- **THE PROBLEM**
Transcribe the entries exactly as they stand below, passing over any picture.

Pixel coordinate grounding data:
[Start of Attachment]

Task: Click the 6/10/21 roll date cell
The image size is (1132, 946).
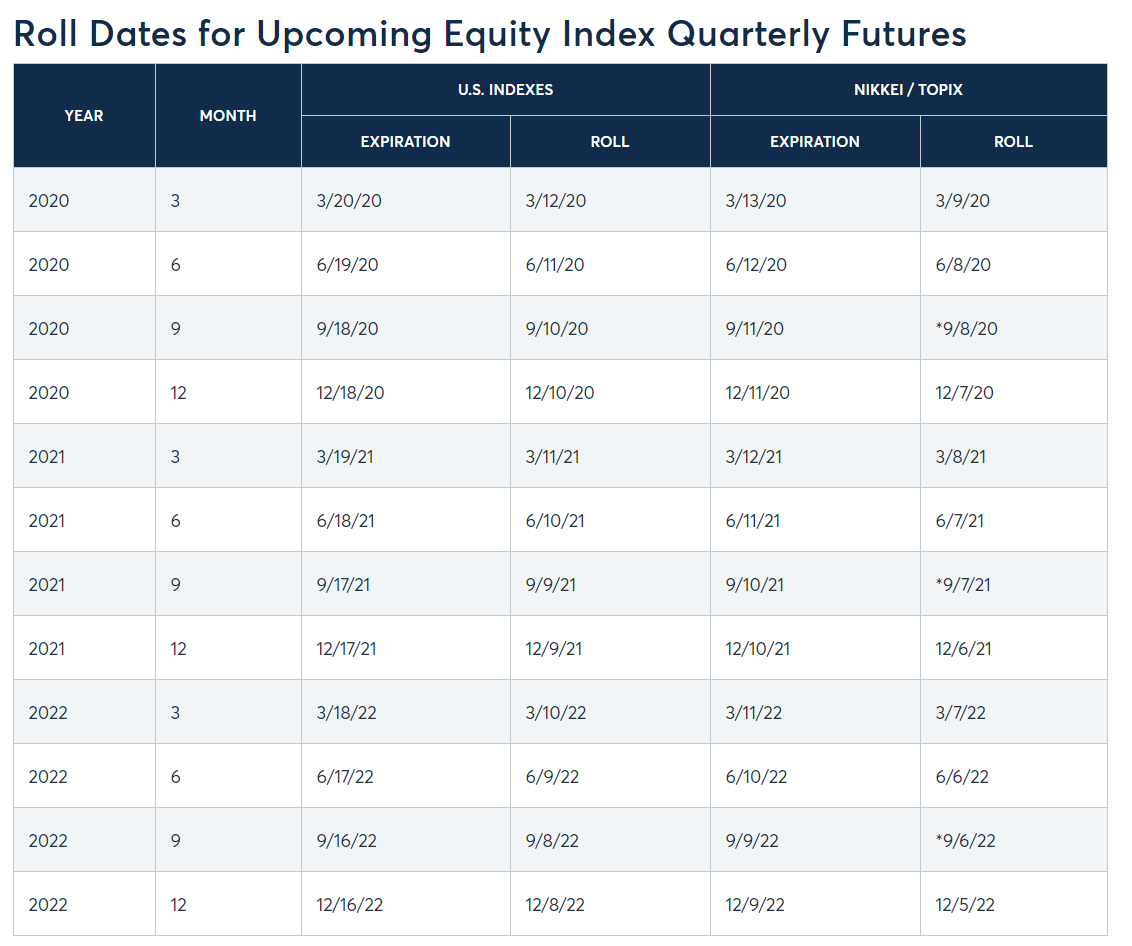Action: click(556, 521)
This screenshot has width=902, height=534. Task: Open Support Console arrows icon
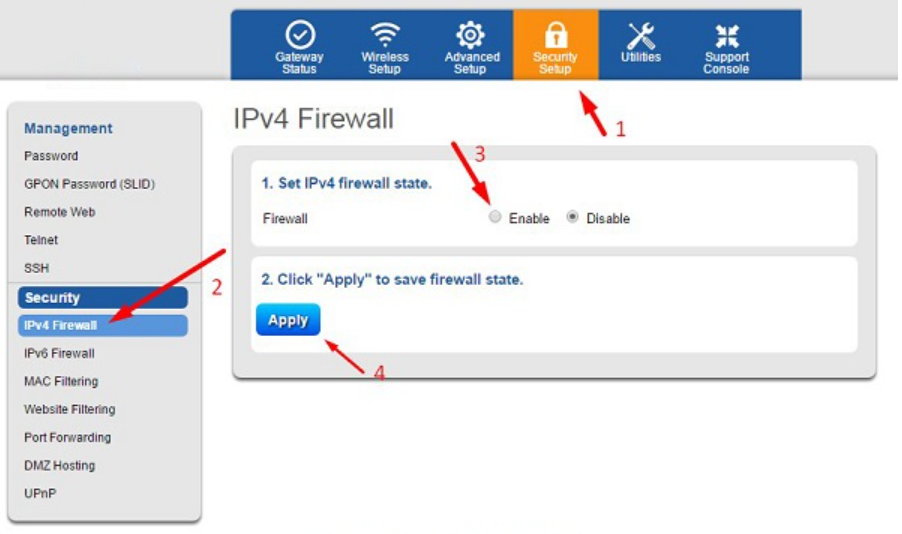coord(727,36)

[End of Attachment]

- **SOLUTION TO THIS EXERCISE**
Task: Click the 6/10/21 roll date cell
The image size is (1132, 946).
Action: click(556, 521)
This screenshot has width=902, height=534. Task: Open Support Console arrows icon
coord(727,36)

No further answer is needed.